Yousra Kherabi1, Jonathan Messika2, Nathan Peiffer-Smadja1,3
1Infectious, and Tropical Diseases Department, Bichat-Claude Bernard Hospital, Assistance Publique-Hôpitaux de Paris, Paris, France.
Machine learning (ML) shows promise for improving antimicrobial stewardship in solid organ transplantation (SOT) by predicting infections and guiding treatment. However, more research and data are needed to develop effective ML clinical decision support systems for SOT recipients.
Area of Science:
- Infectious Diseases
- Medical Informatics
- Transplantation Medicine
Background:
- Machine learning (ML) applications in infectious diseases are rapidly increasing.
- Solid organ transplantation (SOT) recipients are at high risk for infectious complications.
Purpose of the Study:
- To review the literature on ML for clinical decision support in antimicrobial stewardship specifically for SOT.
- To identify current applications, challenges, and future directions of ML in this field.
Main Methods:
- A comprehensive literature search was conducted using MEDLINE/PubMed and Google Scholar up to July 2022.
- References were identified and reviewed to synthesize existing knowledge.
Main Results:
- ML can enhance prediction of infectious complications, diagnosis, and treatment in SOT patients.

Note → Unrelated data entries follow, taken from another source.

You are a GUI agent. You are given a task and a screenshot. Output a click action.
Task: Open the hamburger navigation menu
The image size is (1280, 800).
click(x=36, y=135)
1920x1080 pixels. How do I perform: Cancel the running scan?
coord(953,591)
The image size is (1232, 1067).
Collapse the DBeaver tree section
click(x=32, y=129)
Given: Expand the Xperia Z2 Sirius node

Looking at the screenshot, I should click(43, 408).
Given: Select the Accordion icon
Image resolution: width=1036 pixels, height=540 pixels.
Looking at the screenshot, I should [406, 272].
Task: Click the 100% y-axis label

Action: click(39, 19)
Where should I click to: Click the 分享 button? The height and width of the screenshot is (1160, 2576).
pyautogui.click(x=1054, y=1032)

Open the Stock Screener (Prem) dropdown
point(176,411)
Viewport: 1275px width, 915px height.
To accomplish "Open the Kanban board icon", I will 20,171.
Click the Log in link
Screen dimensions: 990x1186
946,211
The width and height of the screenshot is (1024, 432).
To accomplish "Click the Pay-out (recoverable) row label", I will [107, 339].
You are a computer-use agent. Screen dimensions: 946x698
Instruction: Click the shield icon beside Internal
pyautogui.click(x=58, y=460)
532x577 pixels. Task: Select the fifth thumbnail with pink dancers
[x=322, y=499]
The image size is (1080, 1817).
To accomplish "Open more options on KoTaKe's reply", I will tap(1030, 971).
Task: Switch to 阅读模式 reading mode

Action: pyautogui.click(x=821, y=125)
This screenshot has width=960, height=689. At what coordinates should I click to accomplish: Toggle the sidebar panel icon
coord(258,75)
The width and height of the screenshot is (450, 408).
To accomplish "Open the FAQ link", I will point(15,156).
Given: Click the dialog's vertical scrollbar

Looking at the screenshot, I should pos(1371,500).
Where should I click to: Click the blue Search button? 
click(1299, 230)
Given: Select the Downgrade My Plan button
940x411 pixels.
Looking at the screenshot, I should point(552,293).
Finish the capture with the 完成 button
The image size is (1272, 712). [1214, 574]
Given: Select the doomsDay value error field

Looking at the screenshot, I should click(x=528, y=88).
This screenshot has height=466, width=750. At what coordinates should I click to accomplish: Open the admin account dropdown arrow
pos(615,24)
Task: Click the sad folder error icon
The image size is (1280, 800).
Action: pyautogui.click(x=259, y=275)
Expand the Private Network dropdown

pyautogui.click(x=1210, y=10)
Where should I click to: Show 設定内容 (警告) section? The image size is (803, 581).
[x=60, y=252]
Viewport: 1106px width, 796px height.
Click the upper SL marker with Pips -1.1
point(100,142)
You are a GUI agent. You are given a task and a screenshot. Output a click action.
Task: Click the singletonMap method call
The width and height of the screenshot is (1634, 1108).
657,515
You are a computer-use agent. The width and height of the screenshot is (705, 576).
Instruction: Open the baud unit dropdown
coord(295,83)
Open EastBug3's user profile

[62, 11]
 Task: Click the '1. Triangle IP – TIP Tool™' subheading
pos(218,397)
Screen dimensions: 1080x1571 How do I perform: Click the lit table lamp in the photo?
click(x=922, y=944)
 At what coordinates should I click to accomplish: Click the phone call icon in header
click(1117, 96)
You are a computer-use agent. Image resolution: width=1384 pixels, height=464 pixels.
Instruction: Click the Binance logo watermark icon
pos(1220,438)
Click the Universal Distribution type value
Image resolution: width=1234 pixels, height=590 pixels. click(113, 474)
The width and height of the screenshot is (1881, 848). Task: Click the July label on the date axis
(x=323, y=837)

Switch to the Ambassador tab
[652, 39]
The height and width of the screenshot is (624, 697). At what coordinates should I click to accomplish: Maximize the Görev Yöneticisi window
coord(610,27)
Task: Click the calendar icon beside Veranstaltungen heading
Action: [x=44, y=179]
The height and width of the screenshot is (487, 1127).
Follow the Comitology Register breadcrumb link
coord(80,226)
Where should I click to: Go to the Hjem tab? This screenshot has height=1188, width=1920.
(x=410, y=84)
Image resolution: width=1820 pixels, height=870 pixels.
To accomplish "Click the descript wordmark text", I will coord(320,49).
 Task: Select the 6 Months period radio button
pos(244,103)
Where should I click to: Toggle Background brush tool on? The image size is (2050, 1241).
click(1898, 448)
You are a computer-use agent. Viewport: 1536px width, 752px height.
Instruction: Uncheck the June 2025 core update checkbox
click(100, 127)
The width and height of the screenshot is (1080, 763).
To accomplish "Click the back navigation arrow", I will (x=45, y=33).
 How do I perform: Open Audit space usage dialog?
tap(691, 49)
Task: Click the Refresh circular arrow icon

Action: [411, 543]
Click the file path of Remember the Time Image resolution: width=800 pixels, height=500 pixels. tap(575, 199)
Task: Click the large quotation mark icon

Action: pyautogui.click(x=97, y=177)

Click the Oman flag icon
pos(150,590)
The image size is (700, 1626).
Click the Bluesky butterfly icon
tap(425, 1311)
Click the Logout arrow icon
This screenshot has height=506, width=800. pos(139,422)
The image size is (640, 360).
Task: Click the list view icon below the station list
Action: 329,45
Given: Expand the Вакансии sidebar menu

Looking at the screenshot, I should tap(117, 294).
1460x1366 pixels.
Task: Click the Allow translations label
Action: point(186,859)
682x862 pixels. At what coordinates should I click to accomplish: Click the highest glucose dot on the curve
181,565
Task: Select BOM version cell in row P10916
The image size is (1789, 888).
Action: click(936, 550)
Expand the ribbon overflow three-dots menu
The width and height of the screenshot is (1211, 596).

- A key application is predicting antimicrobial resistance to inform empiric therapy and optimize dosing considering drug interactions.
- Challenges include the need for large, high-quality, accessible clinical databases for ML model development.
- ML-driven clinical decision support systems (CDSSs) are currently experimental, requiring clinician education.
Conclusions:
- ML holds potential to significantly improve antimicrobial stewardship in SOT.
- The current literature on this specific topic is limited.
- Further research is essential to develop and validate ML-CDSS for SOT recipients in clinical practice.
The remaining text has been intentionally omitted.